California goldenrod

San Diego Mission Dam
Old Mission Dam

While out in my old stomping ground, I also visited the Old Mission Dam. It was built in the early 19th century by the Indians and monks of Mission San Diego de Alcala to create a steady water supply from the San Diego river. Now it’s a quiet little park. There were ducks on the pond and fisherman across the way and the occasional hiker that afternoon. In this view from downstream, you can see the bricks interlaid with stone, and water pouring down.

A little way up the riverbank, there were clumps of California goldenrod. And goldenrod means bees.
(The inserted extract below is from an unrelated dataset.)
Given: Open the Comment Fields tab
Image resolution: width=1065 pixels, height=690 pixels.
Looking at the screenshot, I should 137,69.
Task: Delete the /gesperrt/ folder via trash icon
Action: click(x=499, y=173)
The honey bees were easy enough to find. There’s even a honey bee on the other side from this gray bee, Megachile parallela. Much to my surprise, this is a different gray bee from the ones near Cowles Mountain, which turns out to be a digger bee in genus Anthophora.

Gray bee on goldenrod
Honeybee on goldenrod
Honeybee on goldenrod

If it wasn’t for the motion of it flying past, I might have missed seeing this little brown Fatal Metalmark. Once it’s still, it nearly disappears into the dappled sunlight and shadow.

Butterfly in dappled light
Butterfly in dappled light. Honest.

And now I’m going to disappear, slightly. I’ve come to the conclusion that I need some evening time to read, in order to have enough to write about. So I’ll be taking Mondays and Tuesdays off this blog. Until I change my mind again.